>> Start Page

Recently, the Water Resources Department (WRD) of the Government of Tamil Nadu directed the National Highways Authority of India (NHAI) to stop work on the Chennai Port-Maduravoyal elevated 'highway' which was deceptively renamed a 'link road' only to get approval under CRZ Rules. The reason given was that, during an inspection, it was found that pile caps constructed for the project obstructed the free flow of water in the Cooum. It was also found that the alignment of the elevated road was not along the bank of the river but in the waterway itself. After stopping work, the State Government has sought a "technical justification" from the NHAI for the alignment and, pending that, the project has been put on hold.

This project has a history of farce and scandal. In 2006, L&T Ramboll submitted a feasibility study for a Rs. 750-crore dedicated 9-km elevated expressway from the southern gate of Chennai Port to Maduravoyal on NH 4. The project was to facilitate movement of cargo from and to Chennai Port and was planned as a four-lane corridor. The alignment suggested was approved by the Public Works Department of the Tamil Nadu Government in June 2007.

After this, mysteriously, and for reasons not known, Wilbur Smith Associates were appointed to prepare a fresh feasibility report and review the alignment proposed by L&T-Ramboll. Wibur Smith submitted its report in July 2007 and a presentation was made in December in New Delhi. Responding to what appeared to be a pre-fixed agenda, this Report suggested a 19-km alignment, most of it right on the banks of River Cooum. The cost estimate also shot up to Rs. 1,468 crore. The Feasibility Report mentioned that the expected environmental impacts of the project would include loss of water bodies, green cover, change in land use, accelerated urbanisation, etc. without suggesting any remedial measures.

Based on this Report, NHAI suggested a change of alignment – passing over the existing Poonamallee High Road from Maduravoyal to Koyambedu and then go along the Cooum River up to the Port. The project was estimated to cost Rs. 1,468 crore (it is now stated to be Rs. 1,815 crore). The Government of Tamil Nadu (Highways Department) in March 2008 conveyed approval for the project with caveats virtually directing all State Government agencies to clear the revised alignment without demur.

Even before obtaining any of the mandatory clearances, Soma Enterprise reportedly signed a 15-year concession agreement with the NHAI on May 18, 2009, and started the preliminary project work and Prime Minister Manmohan Shingh came from Delhi to lay the 'foundation stone'. The State Government was to hand over 50 per cent of the land within six months from date of signing the agreement and the balance within one year. The company claimed that the project cost would be Rs. 2,090 crore and that the Government of India will provide 40 per cent of the project cost as viability gap fund. The company also revealed that it had already received up-front payment of over Rs.260 crore!

>> End Page

▶ Problems to work on
A: Answer these questions using the article on the Chennai Port-Maduravoyal elevated road:
(i) Which firm submitted the 2006 feasibility study for the project?
(ii) How long was the alignment suggested in the report submitted in July 2007?
(iii) On what date did Soma Enterprise reportedly sign its concession agreement with the NHAI?
B: Write the next part of the article on the Chennai Port-Maduravoyal elevated road, starting after its last sentence.

>> Start Data shown

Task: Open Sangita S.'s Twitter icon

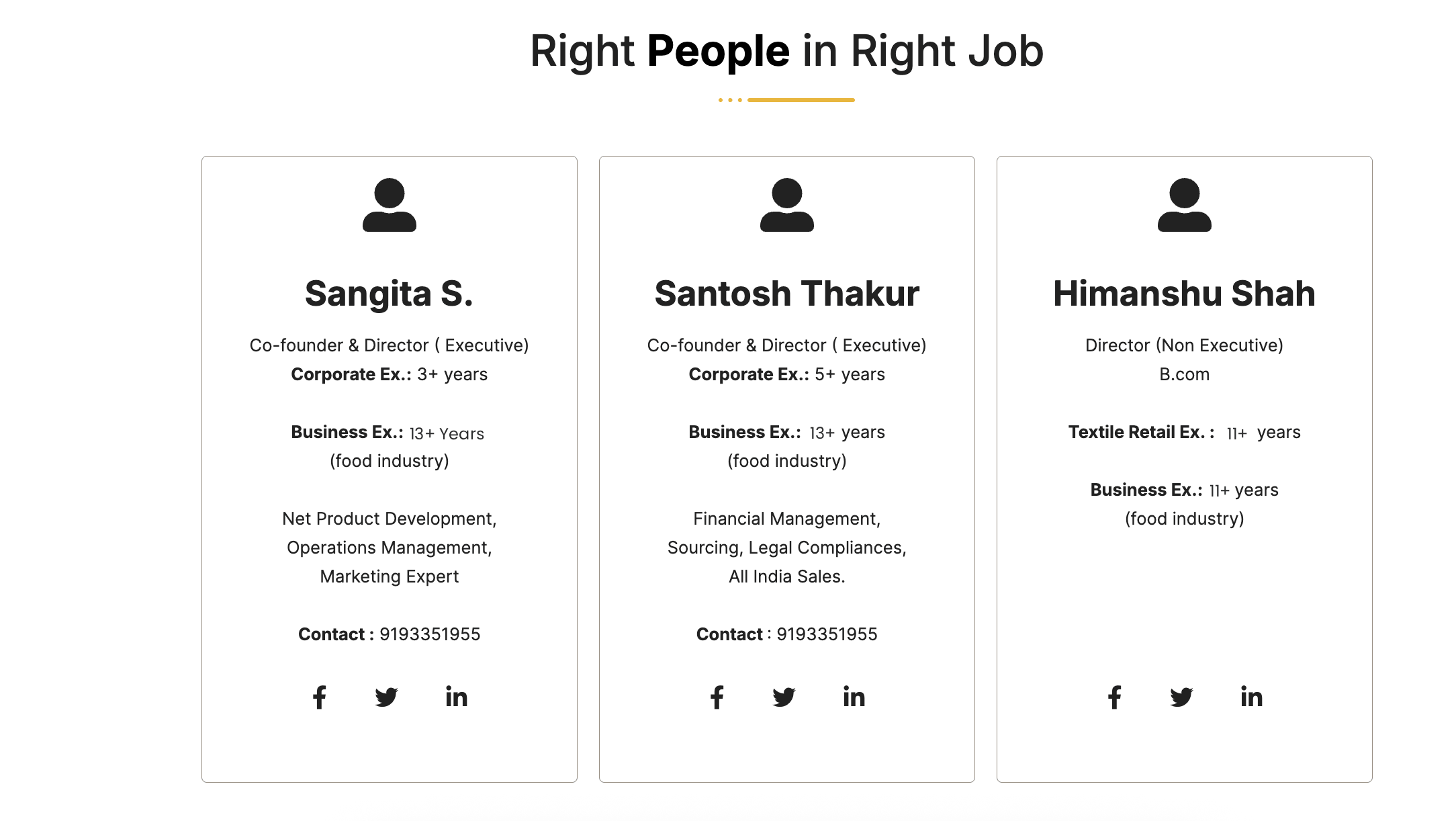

>> End Data shown

▶ Results of the exercise
A:
(i) L&T Ramboll
(ii) 19 km
(iii) May 18, 2009

B:
It is evident from the above that even before the basic environmental/CRZ clearances and approvals were received by the project, the following had been done:

  • Project estimate sanctioned and approved.
  • Concession given to private party, tenders floated and contracts awarded.
  • Up-front payment of over Rs.260 crore to the Company as viability gap funding.
  • Prime Minister laid the 'foundation stone'.
  • Land has been partly acquired and construction work started.
  • Hundreds of slum dwellers and families uprooted.

All these, without any public consultation or discussion.

It is to be noted that within three/four years the project cost has spiralled from Rs. 750 crore to Rs 1,468 crore to Rs. 1,815 crore to Rs. 2,090 crore! Feasibility and project reports prepared by consultants Wilbur Smith Associates also contained several questionable assertions. Two of these instances were a claim of having held public consultations whereas none had been held, and an exaggeration about the number of soil samples done.

A study of the project would indicate gross violation of Environmental Impact Assessment Notification, 2006 as well as the CRZ Notification, 1991, and could not have, under any circumstances, been cleared. Besides, it is riddled with questions from the very beginning.

Now it is found that the construction is blocking the flow of water in the Cooum! This in itself is bad enough and could be disastrous during the monsoon and days of flood when the adjacent areas could be inundated. In the event, it is imperative to abandon the project and to recover from the beneficiaries the amounts already spent.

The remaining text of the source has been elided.